I had always wondered if a regular cam in a flared crack would hold a lead fall. Last summer I was leading a hard for me trad line in 11 Mile. I had a bomber X4 placed and decided to place a 0.75 C4 six inches or so higher due to the impending crux. Two of the C4's lobes were engaged perfectly with the crack at about 50% retraction while the outer two lobes were barely retracted and barely engaged with the flaring crack. I fell off at the crux which ripped the flared placement right out. It was an obviously poor placement which I got to verify as such.

Kevin Mokracek · · Burbank · Joined Apr 2012 · Points: 200
John Ryan wrote:I had always wondered if a regular cam in a flared crack would hold a lead fall. Last summer I was leading a hard for me trad line in 11 Mile. I had a bomber X4 placed and decided to place a 0.75 C4 six inches or so higher due to the impending crux. Two of the C4's lobes were engaged perfectly with the crack at about 50% retraction while the outer two lobes were barely retracted and barely engaged with the flaring crack. I fell off at the crux which ripped the flared placement right out. It was an obviously poor placement which I got to verify as such.
This is a placement where Totems really shine IMO. A regular cams outer lobs and even an MC Off Sets outer lobes won't get much bite. A Totems lobes are evenly loaded or you can clip the inner lobes only and load those if the placement is really shallow.
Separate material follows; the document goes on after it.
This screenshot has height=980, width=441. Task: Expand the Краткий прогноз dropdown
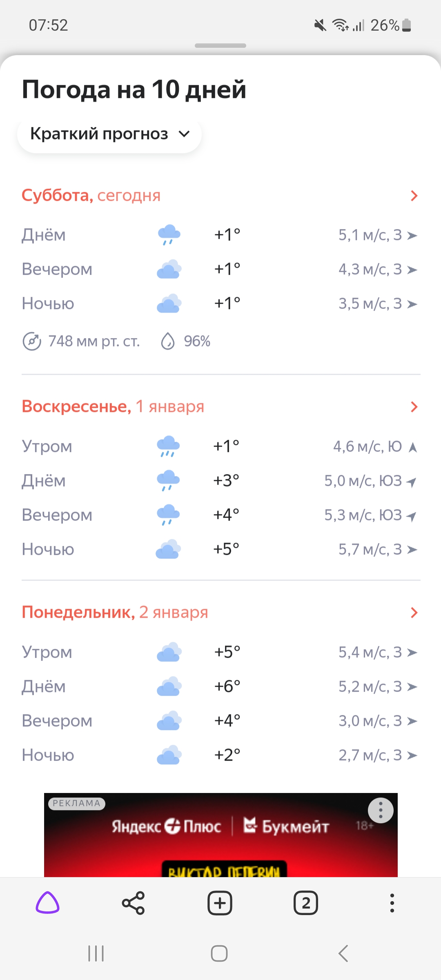pos(109,134)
I have been using MC off sets and Aliens for years and Totems for the past 4 years or more and I just don't see too many places where an MC or Alien off set works better than a regular Totem, pockets, outward flared, downward flaring, pin scars. Regular Totems shine in all those placements.
ViperScale · · Unknown Hometown · Joined Dec 2013 · Points: 235

I have had to aid up a flared crack with a cam that only had 2 lobes barely in contact. Probably don't want to take a big fall on something like that but it will still hold alot of weight.
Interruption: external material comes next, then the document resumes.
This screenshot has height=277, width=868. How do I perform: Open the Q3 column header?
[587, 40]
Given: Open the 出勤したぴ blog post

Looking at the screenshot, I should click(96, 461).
This is just part of climbing trad every time you place a piece of gear you have to judge have good of a placement. You aren't always going to have a perfect placement but sometimes it is either place a few questionable pieces or run out 30ft you go with gear that may or may not hold.
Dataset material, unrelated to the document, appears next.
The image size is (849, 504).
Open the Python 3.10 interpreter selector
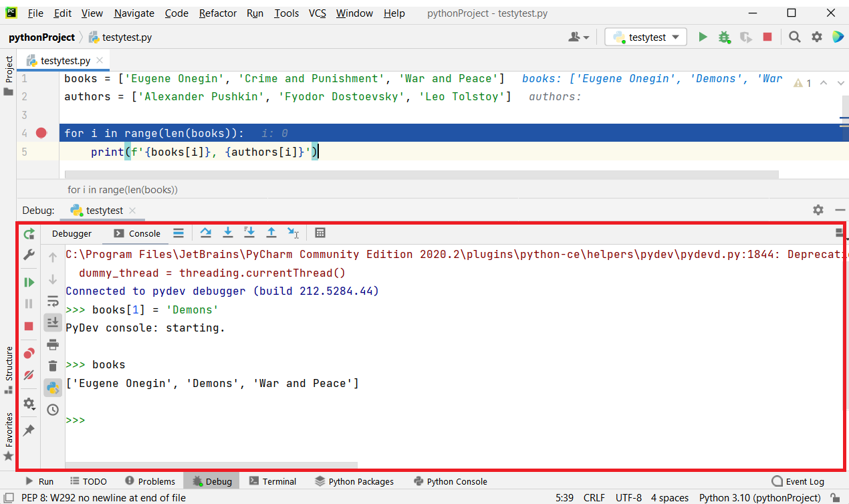point(759,497)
Spencer Perry · · Unknown Hometown · Joined Mar 2016 · Points: 65
John Ryan wrote:I had always wondered if a regular cam in a flared crack would hold a lead fall. Last summer I was leading a hard for me trad line in 11 Mile. I had a bomber X4 placed and decided to place a 0.75 C4 six inches or so higher due to the impending crux. Two of the C4's lobes were engaged perfectly with the crack at about 50% retraction while the outer two lobes were barely retracted and barely engaged with the flaring crack. I fell off at the crux which ripped the flared placement right out. It was an obviously poor placement which I got to verify as such.
I took a similar fall on a .5 X4 placed in a granite pin scar. The lobes in the shallower top section of the crack rotated out of the crack completely, and the other two lobes held. It wasn't a super long fall, about 4 feet above the cam but I was still pretty psyched that it held.
Guideline #1: Don't be a jerk.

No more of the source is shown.